§ **INSTRUCTION 1**:
Return, unchanged, the rows below from the line containing "What do you see at coordinates (62, 312)" up to and including the line containing "Image resolution: width=619".

§ **TEXT PROVIDED**:
▬▬▬▬▬▬
Using (4), the rules in (1) and (2b) can be translated into the trees in (5).

(5) a.       b.       c.       d.       e.  

In the mathematical literature, the structures that result from applying the algorithm in (4) are known as derivation trees because they represent the history of how a particular sequence of symbols is derived from an original symbol. For instance, (6) represents the derivation of (3c) from (3a).

(6)    

In linguistics, structures like (6) are simply referred to as trees.

Lexical insertion rules

The phrase structure rules in (1) and (2) contain only nonterminal symbols (= syntactic categories; roughly speaking, parts of speech). In order to generate phrases and sentences consisting of actual words, there must also be rules available whose righthand side contains terminal symbols, like those in (7).

(7) a.   V ---> put
b. V ---> tell
c. V ---> devour
d. V ---> waited
e. Article ---> the

In contrast to nonterminals, terminal symbols cannot appear on the lefthand side of a phrase structure rule. This is what gives them their name; since they cannot be rewritten, they terminate the particular bit of the derivation in which they appear.

Because we can think of the terminal symbols in (7)—the lexical items—as being inserted into structures like those in (5), rules like those in (7) are called lexical insertion rules. Lexical insertion rules are like ordinary phrase structure rules in that the lefthand side in both must be a single nonterminal symbol. However, the righthand side of a lexical insertion rule is constrained to be a single terminal symbol. The result of inserting the lexical items in (7) into the structures in (5) is shown in (8).

(8) a.       b.       c.       d.       e.  

Subcategorization frames

Assuming appropriate phrase structure rules and lexical insertion rules, the approach just outlined makes it possible to build structures for entire sentences, such as those in (9).

(9) a.   They put the book on the shelf.
b. I will tell you the answer.
c. The lion will devour the wildebeest.
d. They waited.

But this approach also has a serious problem that was noted early on—it incorrectly allows structures to be generated for ungrammatical sentences like those in (10).

(10) a. * I will put you the answer.
b. * They devoured.
▬▬▬▬▬▬
§ **INSTRUCTION 2**:
Which terminal symbols appear on the righthand side of the lexical insertion rules in (7) of the passage on phrase structure rules?

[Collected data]
▬▬▬▬▬▬
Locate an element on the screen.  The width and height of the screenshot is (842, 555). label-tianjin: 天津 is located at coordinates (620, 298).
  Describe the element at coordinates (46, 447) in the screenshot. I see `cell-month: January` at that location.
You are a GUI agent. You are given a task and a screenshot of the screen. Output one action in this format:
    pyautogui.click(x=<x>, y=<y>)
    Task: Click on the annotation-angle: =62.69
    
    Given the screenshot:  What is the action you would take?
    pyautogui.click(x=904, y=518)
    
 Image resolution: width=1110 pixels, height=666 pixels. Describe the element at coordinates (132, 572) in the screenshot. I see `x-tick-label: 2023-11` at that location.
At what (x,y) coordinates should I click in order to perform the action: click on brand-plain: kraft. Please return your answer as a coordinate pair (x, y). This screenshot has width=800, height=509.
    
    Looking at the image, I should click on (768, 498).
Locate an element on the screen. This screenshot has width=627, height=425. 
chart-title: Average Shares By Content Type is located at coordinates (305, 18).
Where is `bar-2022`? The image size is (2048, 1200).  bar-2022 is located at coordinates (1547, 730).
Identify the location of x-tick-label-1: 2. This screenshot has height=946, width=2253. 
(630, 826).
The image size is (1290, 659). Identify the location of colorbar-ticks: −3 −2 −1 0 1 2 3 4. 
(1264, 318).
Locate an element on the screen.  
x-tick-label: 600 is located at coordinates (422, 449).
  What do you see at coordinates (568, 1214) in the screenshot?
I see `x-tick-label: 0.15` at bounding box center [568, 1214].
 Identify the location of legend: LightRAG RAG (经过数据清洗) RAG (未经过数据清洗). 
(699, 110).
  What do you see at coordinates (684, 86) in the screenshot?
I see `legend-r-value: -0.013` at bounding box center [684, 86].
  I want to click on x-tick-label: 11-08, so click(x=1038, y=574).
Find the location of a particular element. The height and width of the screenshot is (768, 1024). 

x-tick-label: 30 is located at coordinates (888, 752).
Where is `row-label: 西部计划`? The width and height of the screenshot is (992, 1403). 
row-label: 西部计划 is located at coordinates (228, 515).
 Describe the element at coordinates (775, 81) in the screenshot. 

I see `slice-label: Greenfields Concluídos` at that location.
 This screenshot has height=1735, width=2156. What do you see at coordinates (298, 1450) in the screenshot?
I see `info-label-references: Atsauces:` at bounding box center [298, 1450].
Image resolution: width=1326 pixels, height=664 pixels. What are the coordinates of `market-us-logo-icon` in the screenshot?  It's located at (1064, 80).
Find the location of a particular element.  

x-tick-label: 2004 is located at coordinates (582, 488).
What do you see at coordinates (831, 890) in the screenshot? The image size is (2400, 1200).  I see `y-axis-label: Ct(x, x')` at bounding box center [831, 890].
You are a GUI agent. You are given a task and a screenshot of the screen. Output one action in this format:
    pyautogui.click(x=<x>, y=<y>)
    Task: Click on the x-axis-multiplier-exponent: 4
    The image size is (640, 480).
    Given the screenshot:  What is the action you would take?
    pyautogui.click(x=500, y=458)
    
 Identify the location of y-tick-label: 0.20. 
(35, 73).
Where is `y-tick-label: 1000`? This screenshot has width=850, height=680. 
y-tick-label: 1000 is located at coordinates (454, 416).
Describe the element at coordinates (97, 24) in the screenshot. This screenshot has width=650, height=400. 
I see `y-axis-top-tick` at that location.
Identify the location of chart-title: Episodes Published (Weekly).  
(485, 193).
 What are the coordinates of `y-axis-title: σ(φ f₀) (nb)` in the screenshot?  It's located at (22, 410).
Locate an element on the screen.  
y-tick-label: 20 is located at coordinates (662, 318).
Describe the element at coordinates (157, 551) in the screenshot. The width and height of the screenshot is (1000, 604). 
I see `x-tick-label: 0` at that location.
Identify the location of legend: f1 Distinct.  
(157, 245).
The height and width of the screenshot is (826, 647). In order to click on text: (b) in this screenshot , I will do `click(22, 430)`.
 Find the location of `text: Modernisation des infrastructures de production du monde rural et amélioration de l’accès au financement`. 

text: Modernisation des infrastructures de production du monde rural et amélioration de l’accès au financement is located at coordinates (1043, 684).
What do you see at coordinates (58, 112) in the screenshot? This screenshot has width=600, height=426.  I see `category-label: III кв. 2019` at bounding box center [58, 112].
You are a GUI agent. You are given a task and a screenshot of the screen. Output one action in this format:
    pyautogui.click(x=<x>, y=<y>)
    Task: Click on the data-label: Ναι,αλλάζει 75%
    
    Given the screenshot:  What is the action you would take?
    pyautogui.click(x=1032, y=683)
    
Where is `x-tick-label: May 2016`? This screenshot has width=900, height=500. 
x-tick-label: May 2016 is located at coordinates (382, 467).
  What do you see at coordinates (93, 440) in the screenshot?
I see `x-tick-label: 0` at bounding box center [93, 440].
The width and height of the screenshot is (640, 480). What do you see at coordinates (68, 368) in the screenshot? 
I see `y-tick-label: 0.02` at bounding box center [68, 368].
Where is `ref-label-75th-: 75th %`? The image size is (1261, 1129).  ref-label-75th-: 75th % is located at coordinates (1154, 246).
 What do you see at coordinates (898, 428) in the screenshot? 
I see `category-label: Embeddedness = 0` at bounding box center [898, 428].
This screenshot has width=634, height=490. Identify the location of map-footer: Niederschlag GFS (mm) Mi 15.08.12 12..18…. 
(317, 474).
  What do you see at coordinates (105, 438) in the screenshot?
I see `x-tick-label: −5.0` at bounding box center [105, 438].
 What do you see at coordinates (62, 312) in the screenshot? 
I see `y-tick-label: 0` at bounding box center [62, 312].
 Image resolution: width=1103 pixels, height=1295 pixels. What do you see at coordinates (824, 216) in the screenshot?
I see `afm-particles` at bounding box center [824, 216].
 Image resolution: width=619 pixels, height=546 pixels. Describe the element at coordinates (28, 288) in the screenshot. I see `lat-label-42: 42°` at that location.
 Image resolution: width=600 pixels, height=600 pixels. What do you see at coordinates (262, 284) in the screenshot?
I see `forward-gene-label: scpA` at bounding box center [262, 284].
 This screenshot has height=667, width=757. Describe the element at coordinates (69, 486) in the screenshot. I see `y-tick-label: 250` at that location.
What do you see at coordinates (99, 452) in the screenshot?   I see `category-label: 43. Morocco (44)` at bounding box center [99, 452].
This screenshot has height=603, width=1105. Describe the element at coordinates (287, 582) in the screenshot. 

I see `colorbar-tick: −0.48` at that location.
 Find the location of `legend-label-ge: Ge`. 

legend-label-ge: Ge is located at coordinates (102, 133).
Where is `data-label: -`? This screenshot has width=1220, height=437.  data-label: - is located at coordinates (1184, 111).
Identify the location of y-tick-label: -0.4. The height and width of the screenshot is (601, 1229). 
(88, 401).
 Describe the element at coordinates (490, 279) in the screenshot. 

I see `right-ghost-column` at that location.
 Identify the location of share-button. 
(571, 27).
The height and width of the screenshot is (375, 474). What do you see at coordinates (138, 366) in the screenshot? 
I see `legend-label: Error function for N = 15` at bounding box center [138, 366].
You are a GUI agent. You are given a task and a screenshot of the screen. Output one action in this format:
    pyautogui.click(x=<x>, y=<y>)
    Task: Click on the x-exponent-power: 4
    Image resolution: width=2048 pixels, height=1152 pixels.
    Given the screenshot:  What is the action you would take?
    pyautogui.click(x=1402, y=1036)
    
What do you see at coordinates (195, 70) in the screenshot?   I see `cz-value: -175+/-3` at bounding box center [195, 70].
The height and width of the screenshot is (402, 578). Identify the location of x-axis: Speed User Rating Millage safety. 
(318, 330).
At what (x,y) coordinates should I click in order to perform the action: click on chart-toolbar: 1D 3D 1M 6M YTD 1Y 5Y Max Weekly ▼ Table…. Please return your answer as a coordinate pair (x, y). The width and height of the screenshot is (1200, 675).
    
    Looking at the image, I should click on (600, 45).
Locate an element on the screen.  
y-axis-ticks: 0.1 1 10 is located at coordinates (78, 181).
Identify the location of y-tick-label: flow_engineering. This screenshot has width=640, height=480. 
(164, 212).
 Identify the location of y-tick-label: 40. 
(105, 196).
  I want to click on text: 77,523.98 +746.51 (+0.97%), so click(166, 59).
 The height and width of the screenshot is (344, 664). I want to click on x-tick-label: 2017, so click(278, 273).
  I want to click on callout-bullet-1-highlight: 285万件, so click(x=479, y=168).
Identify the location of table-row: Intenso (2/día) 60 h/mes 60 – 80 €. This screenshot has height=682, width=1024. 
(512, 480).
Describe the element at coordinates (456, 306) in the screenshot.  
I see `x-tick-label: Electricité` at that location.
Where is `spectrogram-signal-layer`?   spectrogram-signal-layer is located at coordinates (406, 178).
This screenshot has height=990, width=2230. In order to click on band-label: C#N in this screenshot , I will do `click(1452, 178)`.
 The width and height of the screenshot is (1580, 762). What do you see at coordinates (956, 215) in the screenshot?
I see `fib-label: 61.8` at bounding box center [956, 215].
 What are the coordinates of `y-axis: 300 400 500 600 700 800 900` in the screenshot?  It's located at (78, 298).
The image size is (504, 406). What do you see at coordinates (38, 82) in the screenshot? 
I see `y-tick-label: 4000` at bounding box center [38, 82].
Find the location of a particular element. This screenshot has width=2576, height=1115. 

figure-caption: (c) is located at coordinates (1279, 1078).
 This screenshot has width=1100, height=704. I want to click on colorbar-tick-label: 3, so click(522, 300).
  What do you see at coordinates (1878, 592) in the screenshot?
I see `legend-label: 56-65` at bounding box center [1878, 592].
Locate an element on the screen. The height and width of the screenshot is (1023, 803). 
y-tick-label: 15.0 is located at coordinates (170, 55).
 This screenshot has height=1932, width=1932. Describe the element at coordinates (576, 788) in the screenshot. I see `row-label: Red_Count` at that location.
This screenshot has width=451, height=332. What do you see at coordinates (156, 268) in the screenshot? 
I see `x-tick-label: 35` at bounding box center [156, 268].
▬▬▬▬▬▬
§ **ANSWER 1**:
 What do you see at coordinates (62, 312) in the screenshot? 
I see `y-tick-label: 0` at bounding box center [62, 312].
 Image resolution: width=1103 pixels, height=1295 pixels. What do you see at coordinates (824, 216) in the screenshot?
I see `afm-particles` at bounding box center [824, 216].
 Image resolution: width=619 pixels, height=546 pixels. Describe the element at coordinates (28, 288) in the screenshot. I see `lat-label-42: 42°` at that location.

§ **ANSWER 2**:
put, tell, devour, waited, the